Deshalb kam es im Motorsport zu einer neuen Teilung der Klassen. Für die gemeinsam
organisierten Fernfahrt Paris-Wien legten der Automobile-Club de France und der Ö.A.C.
(Österreichischer Automobil Club) im Reglement folgende fünf Klassen fest:
+) Motorzweiräder bis 50 Kg
+) Motocycles (Dreiräder) bis 250 Kg
+) Voiturettes bis 400 kg
+) Leichte Wagen bis 650 Kg
+) Wagen bis zu 1.000 Kg
Zu der Zeit liefen noch Debatten über derlei Kategorien, die etwa so daherkamen, wie es
Wolfgang Vogel in seiner Schule des Automobil-Fahrers" von 1902
formulierte. Er schlug zur Einteilung der Kraftfahrzeuge drei Gruppen vor.
+) Motorräder
+) Voiturettes (das sind kleine leichte Wagen)
+) Motorwagen
Vogel meinte, ein Dreirad mit Benzinmotor gehört
selbstverständlich zur ersten der oben angeführten Gruppen." Aber dabei konnte
es zu Veränderungen kommen. Vogel führt das unter Anhänge- und
Vorspannwagen" aus. Per angebautem Vorspannwagen mochte ein Threewheeler
zum vierrädrigen Vehikel werden.
Cudell & Co.: Dreirad mit
Vorspannwagen
Vogels kuriose Begründung: Da nun Damen im
allgemeinen bei uns nicht Motorrad zu fahren pflegen, mußten die Fabrikanten in anderer
Weise Rat schaffen, und sie thaten das durch Konstruktion von Anhänge- und
Vorspannwagen." Also bekamen die Damen per Korbsessel eine Mitfahrgelegenheit
montiert. (Die Damen fuhren natürlich Fahrrad, Motorrad und Automobil, wo immer ihnen
Männer dabei nicht mehr im Weg standen.)
Der Vorspannwagen (Avanttrain) konnte zeitweise
aus einem Tricycle ein Quattrocycle machen.

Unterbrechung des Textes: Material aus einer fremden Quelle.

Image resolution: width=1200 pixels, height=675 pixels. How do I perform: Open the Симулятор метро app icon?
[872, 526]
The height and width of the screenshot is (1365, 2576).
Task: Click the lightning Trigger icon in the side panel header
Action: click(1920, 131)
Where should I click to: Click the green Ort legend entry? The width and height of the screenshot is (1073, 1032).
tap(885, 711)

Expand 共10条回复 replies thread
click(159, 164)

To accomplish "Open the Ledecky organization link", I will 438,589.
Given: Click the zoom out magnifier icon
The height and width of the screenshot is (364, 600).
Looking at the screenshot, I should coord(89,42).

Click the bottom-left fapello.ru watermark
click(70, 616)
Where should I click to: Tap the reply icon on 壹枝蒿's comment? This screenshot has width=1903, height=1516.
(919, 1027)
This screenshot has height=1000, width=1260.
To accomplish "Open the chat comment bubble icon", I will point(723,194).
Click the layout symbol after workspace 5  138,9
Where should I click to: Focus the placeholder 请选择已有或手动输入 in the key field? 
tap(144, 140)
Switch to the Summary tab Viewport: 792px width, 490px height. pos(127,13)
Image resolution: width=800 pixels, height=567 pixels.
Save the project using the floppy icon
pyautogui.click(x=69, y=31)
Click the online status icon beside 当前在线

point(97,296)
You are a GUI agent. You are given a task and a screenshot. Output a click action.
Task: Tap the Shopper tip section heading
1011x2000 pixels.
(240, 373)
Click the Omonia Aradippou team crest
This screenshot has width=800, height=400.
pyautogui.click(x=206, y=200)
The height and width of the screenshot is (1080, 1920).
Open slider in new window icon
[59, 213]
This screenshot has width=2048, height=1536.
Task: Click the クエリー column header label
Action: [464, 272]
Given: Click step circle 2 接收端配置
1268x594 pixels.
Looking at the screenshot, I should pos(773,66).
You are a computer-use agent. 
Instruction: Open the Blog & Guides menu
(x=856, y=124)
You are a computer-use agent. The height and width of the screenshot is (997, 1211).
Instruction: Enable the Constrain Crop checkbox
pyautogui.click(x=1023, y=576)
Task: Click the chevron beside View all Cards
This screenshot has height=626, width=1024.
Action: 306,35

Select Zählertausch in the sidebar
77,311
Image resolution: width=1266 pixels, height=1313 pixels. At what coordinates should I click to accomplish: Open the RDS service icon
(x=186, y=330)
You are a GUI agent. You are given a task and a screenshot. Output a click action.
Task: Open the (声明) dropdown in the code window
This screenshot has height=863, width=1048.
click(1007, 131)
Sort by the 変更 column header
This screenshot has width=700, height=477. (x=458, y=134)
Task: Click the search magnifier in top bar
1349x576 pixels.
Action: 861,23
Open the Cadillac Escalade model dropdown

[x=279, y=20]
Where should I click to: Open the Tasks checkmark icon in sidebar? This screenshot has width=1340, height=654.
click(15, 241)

Vogel: Wie
rubrizieren wir diese Fahrzeuge?", wenn nun diese Verbindung fix blieb? Die
Voiturettes charakterisierte Vogel als vier-, selten dreirädrig". Er
betonte, die Fahrzeuge seien verhältnismäßig leicht (ca. 6 Centner) und
zeichnen sich durch Zierlichkeit aus. Ein Kutschbock ist selten vorhanden. Der Wagen ist
gewöhnlich für 2 bis 3 Personen berechnet. Die Maschine besitzt ca. 3-5
Pferdestärken."
Laurin & Klement: 8/9 HP
Voiturette von 1907
Diesen Erörterungen folgend erscheint also der Benz
Patentwagen als eine Voiturette, von der ich gerne unermüdlich behaupte,
das sei im Grunde ein motorisiertes Fahrrad, also ein verstärkter Threewheeler
aus der Welt der Velocipede. Dafür sprechen auch die Drahtspeichenräder, die in
manchen Quellen explizit den Voiturettes zugeschrieben werden, während die Motorwagen
wesentlich auf Holzfelgen, bald auch Stahlfelgen liefen.